If you’re entering the age of a patient, then just enter their age, don’t enter their date of birth in the same column or cell. If you want to record their age and DOB, then use 2 separate columns.
If you’re recording a composite variable made up of 2 or more constituent parts, like Body Mass Index – made up of Height and Weight – then record them in separate columns. You can always combine them into a single variable later.
6. Row 1 is the Variable Name
Eventually you’ll need to analyse your data and you may need to export it to a statistical program.
The standard for pretty much all commercial stats programs is for the first row to be reserved for the name of the variable and all other rows for the data. So don’t be tempted to use rows 2, 3 and 4 as well as row 1 for the variable name. It might keep everything looking nice and tidy in Excel, but it will only create more work for you later.
7. Every Cell Should Have Something In It
What do empty cells tell you?
- waiting for more information?
- data not recorded?
- original data incorrect?
An empty cell is just a great big question mark and tells you nothing.
Worse still, incomplete datasets give reviewers a reason to whack you about the head with a metaphorical stick (and believe me they will – I’ve been there many times…).
So make sure that something is entered in every cell.
It is quite common to use ‘illegal’ numbers as codes to give you information, so where the entries for a variable can only be positive values (like age or height), we can use codes such as:
If negative numbers aren’t useful, then use letters a, b, c, etc..
If you’re not comfortable entering something in cells that strictly shouldn’t be there (after all, you are going to have to clean them up later before you can analyse your data), then use Excel’s Comment feature. I tend to use this sparingly, but that’s just me.
8. Keep Great Notes
When using codes you’ll need to keep notes to tell you what the codes mean. Keep the codes and notes in a different spreadsheet.
While we’re on the subject, it’s really important to
KEEP GREAT NOTES !!!
You’re likely not the only person that will ever work with this dataset, so get used to writing stuff down.
Explain what the project is all about, the question you’re trying to answer, why you’re collecting this data and how you’re going to get the answers you’re looking for. Explain how you measured things and under what conditions.
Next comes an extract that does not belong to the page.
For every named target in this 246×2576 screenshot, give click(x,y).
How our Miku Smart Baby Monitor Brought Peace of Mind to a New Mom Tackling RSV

If more than one person is collecting data, then explain who, what, where, when, why and how.
This will be the document that explains all the important stuff about your dataset, so write it down.
If there’s too much information to comfortably put into an Excel spreadsheet, then a Microsoft Word document will be just fine – and keep it in the same folder as the dataset.
9. Be Consistent
There’s nothing worse than getting a dataset that takes a fortnight to clean because data entry has not been consistent.
By that I mean make sure that if the entry for a variable should be ‘Positive’, then make it ‘Positive’ and not some other variation:
It’s hard enough correcting speeling missteakes and typos without also having to correct things that were deliberately entered differently.
Restrict the number of people that can enter data to cut down on this kind of issue, and make it clear what your data entry standards are.
10 Don’t Guess
Data should be entered as accurately as possible.
Don’t guess, approximate, round up or down.
Enter the value exactly as registered on paper.
If you need the data to be rounded up or down you can use Excel’s functions to achieve this, but if you’re doing calculations in your head, on paper or in a calculator you’ll make mistakes which can be difficult – if not impossible – to spot later.
11. Zero is a Real Number
Don’t enter the number Zero into a cell unless what has been measured, counted or calculated results in the answer Zero.
I’ve often received datasets with lots of zeros and when I asked, the zeros meant ‘I don’t have data for this’.
The problem is that if you want to calculate something, like the mean, then all the zeros will be used in the calculation and you will get an inaccurate answer – or one that is just plain wrong!
Well, this just about wraps it up for this blog post. I hope you found something valuable here.